The Tao Of Martha: Like The Kardashians.

Prepare yourselves, friendly readers... I'm about to disappoint many of you.

I know many of you love, love, love Jen Lancaster. Her blog is funny. Her humor is sharp and quick. And it makes for excellent blog posts to read a few times a month.

Blogging is a style of writing that suits her. But in my opinion, it's the only one.

I recently decided to pick up her newest book, The Tao of Martha: My Year of LIVING, or Why I'm Never Getting All That Glitter Off of the Dog.



I was walking through Barnes and Noble in June, saw it featured on one of the tables, and said, "Sure. I'll give this a shot. I'm sure she's due by now."

"Due?" Yes.

I read Bitter Is The New Black about seven years ago. I was not a fan of the style. The stories themselves would make for hilarious blog post anecdotes. Which is why I liked her blog. But putting them into a book, bound together for reading? Well, Bitter wasn't bad. I just didn't find it interesting enough of a read for me to feel the need to pick up any of her other books about her adventures after that.

Reading it, I found it dull.

"You're insane," one friend told me after I confessed to finding JL's books boring. "She is da bomb! Funny as shit. You're just jealous."

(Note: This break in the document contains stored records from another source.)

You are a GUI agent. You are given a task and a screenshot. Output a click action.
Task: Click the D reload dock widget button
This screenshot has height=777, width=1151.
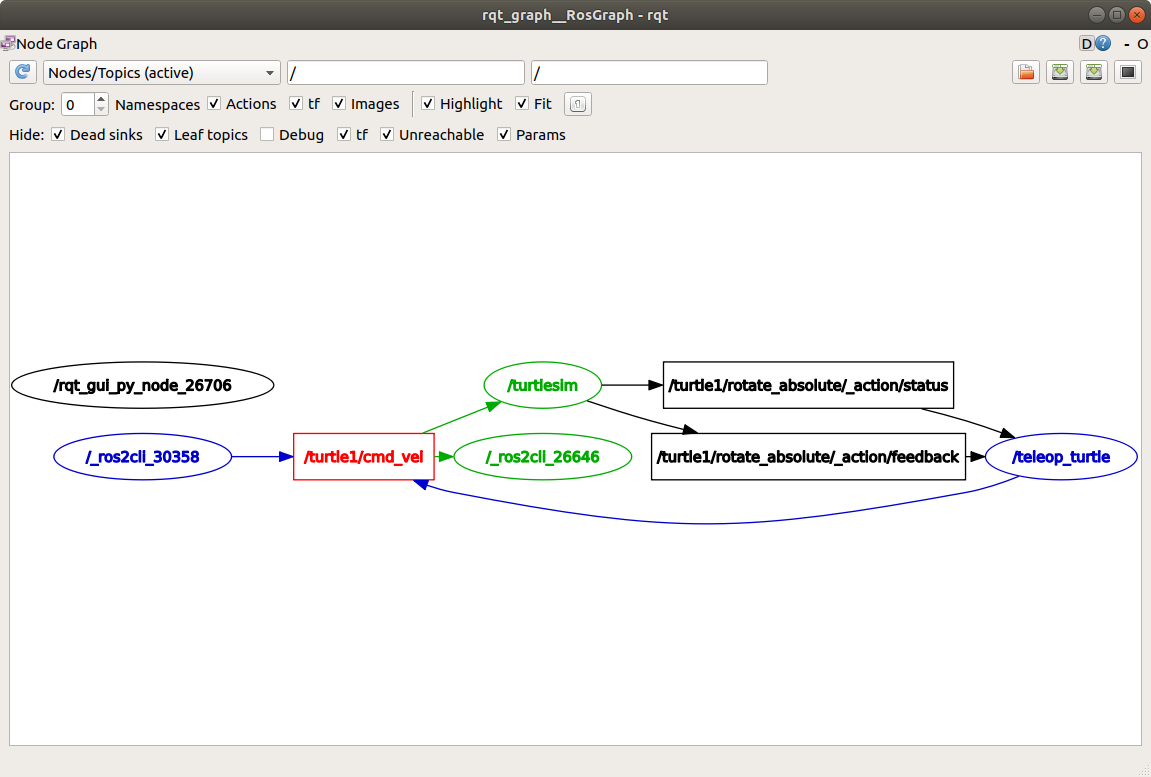pyautogui.click(x=1087, y=44)
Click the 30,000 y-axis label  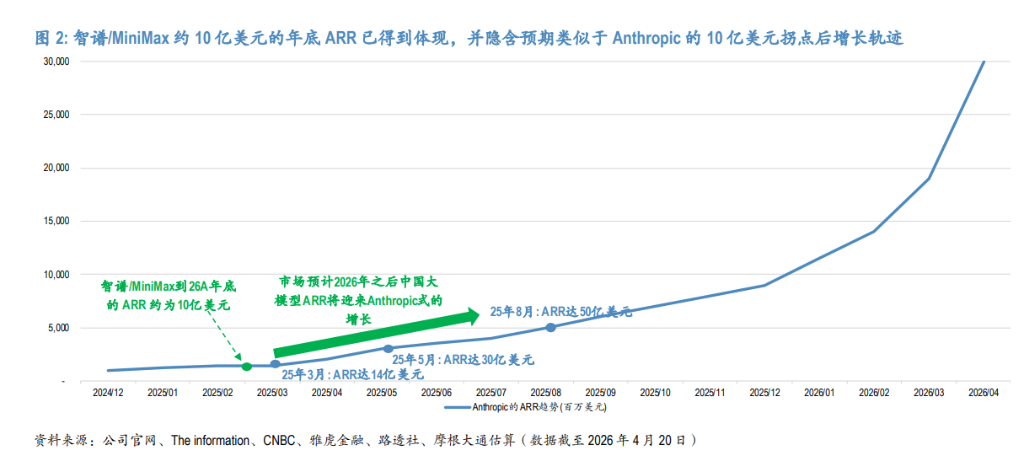[53, 61]
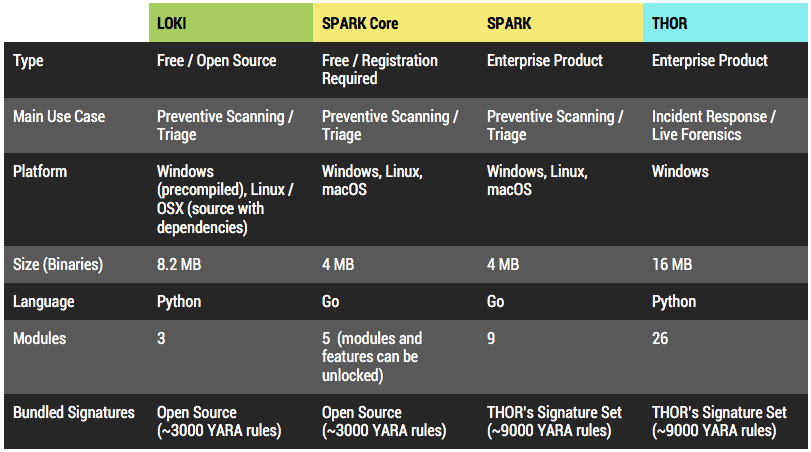
Task: Select the Type row label
Action: tap(28, 61)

Absolutely! And that's the thing... To some degree, I am Jen Lancaster. Only minus the pets and the Republican Party membership. But the antics with her husband... The humor... The simple adventures... THAT IS INDEED MY LIFE! Sure, I now tend to microblog more then I write here in this space. But I share my stories in other places; mostly Facebook and Twitter. And the fact that Jen Lancaster has made an opportunity out of a mundane everyday life and gotten people to pay for her stories... Shit... You bet I am jealous!

But that's not why I find her books boring.

No. I just think that when I pick up an actual book to read, I want to get pulled in and lost in it. Reading her posts on her blog on my iPad: PERFECT and ENTERTAINING way to absorb the content she is sharing. In a book? No.

I am tempted to pick up the novels that she published last year, just to see if her fiction writing pulls me in more than her self-documentary style... But I am not ready to commit to those purchases yet. Especially after reading The Tao of Martha. It was a cute idea... But it felt a little "Kardashian-esque."

You know how on reality shows they force things into the story line to see how things will turn out - and you (the viewer) can tell it's forced and doesn't feel genuine? That's how I felt read "The Tao."  It felt like the few times I watched The Kardashians. Painful. And not genuine. And just like with most reality TV, I have to turn it off before I even get to the end.